Wednesday, January 26, 2011

Score One for the Amateurs: Nabokov's Butterflies

OK, so really, referring to Vladimir Nabokov (one of my heroes) as an amateur in anything, particularly butterflies, is a stretch, but how delightful to read the news in today's New York Times that DNA testing has just vindicated his theory of the evolution of Polyommatus blues.  For years, he was dismissed by other lepidopterists as a capable cataloguer who "did not produce scientifically important ideas."

Hah, not so.  It took DNA testing to verify what he was able to theorize on the strength of his own scientific discoveries + imagination.

Two things about things delight me:

1) Naturally, first and foremost, I am crazy about Nabokov's lepidoterist leanings, always have been ever since I learned about this side of the famous author in my undergraduate study of Russian language and literature.  There is something thrilling about people who have multiple passions, particularly when one or more of them involves the natural world.  It's such proof of how much we are capable of -- we are not confined to being good at just one thing.  We can be good at lots of things.  We can be fired-up by the natural world, run around with nets cataloguing butterflies just because we love it.

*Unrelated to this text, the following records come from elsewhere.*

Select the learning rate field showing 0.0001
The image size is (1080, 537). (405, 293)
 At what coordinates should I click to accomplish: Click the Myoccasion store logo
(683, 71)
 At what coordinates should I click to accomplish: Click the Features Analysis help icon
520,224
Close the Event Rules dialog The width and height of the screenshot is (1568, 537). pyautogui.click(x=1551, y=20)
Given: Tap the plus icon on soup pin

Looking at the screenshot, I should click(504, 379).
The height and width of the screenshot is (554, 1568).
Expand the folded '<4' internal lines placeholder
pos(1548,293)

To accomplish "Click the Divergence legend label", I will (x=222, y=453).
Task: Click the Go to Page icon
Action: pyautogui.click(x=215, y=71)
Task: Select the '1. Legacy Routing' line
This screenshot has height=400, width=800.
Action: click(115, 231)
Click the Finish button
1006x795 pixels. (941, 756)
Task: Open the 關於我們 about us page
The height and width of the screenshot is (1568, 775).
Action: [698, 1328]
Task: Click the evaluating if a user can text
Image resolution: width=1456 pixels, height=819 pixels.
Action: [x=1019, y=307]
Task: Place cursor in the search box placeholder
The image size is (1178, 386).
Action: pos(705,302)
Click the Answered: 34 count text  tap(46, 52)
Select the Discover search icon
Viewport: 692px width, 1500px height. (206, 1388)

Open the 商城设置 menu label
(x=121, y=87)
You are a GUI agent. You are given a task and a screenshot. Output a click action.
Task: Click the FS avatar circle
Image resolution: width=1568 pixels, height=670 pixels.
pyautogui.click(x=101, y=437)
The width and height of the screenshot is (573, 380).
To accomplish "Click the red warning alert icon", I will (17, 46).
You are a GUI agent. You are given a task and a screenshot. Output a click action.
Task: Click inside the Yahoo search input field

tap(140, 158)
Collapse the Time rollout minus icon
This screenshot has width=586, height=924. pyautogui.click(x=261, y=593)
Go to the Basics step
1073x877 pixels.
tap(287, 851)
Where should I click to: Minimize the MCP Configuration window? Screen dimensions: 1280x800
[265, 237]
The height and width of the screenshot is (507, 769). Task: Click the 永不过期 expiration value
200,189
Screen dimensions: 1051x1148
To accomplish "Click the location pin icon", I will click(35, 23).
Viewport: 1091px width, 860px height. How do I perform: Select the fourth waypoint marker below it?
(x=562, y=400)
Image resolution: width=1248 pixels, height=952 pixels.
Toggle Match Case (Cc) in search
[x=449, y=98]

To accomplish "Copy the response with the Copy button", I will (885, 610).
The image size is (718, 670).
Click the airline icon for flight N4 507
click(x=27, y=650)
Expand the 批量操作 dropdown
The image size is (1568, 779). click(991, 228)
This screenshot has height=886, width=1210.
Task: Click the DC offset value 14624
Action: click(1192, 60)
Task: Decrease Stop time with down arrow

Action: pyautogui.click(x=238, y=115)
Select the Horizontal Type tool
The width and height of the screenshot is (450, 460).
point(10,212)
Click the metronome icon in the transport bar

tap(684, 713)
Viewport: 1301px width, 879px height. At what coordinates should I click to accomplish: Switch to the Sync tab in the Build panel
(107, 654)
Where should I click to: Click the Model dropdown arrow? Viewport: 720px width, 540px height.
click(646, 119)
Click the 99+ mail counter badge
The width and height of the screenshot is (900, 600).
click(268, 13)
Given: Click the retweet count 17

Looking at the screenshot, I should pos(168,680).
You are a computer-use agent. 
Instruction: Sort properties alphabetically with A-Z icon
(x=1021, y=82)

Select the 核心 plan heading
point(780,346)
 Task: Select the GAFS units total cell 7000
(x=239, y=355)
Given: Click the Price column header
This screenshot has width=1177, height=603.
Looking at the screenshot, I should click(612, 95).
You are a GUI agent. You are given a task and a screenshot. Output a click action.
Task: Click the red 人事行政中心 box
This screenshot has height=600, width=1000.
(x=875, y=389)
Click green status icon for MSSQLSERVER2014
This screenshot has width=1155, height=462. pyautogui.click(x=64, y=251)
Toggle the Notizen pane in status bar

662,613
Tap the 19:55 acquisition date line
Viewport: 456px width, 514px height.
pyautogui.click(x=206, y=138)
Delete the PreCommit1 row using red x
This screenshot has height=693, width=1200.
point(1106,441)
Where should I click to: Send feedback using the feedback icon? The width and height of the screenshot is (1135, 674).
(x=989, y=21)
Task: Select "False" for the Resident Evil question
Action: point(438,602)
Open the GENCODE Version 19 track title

2) We now have the ability to sequence DNA and derive proof of shared ancestry.  But thoughtful observation and imagination still appear to be the essential ingredient in scientific understanding of the world around us.  Let it not all revolve around laboratories -- we, with our eyes and brains, even us amateurs, have a role to play in the great unwrapping of the mystery of how life has evolved on this beautiful planet of ours.

Feeling so inspired this morning, and so delighted. Leaving you with this poem by Nabokov, written in 1943.


On Discovering a Butterfly

I found it and I named it, being versed
in taxonomic Latin; thus became
godfather to an insect and its first
describer — and I want no other fame.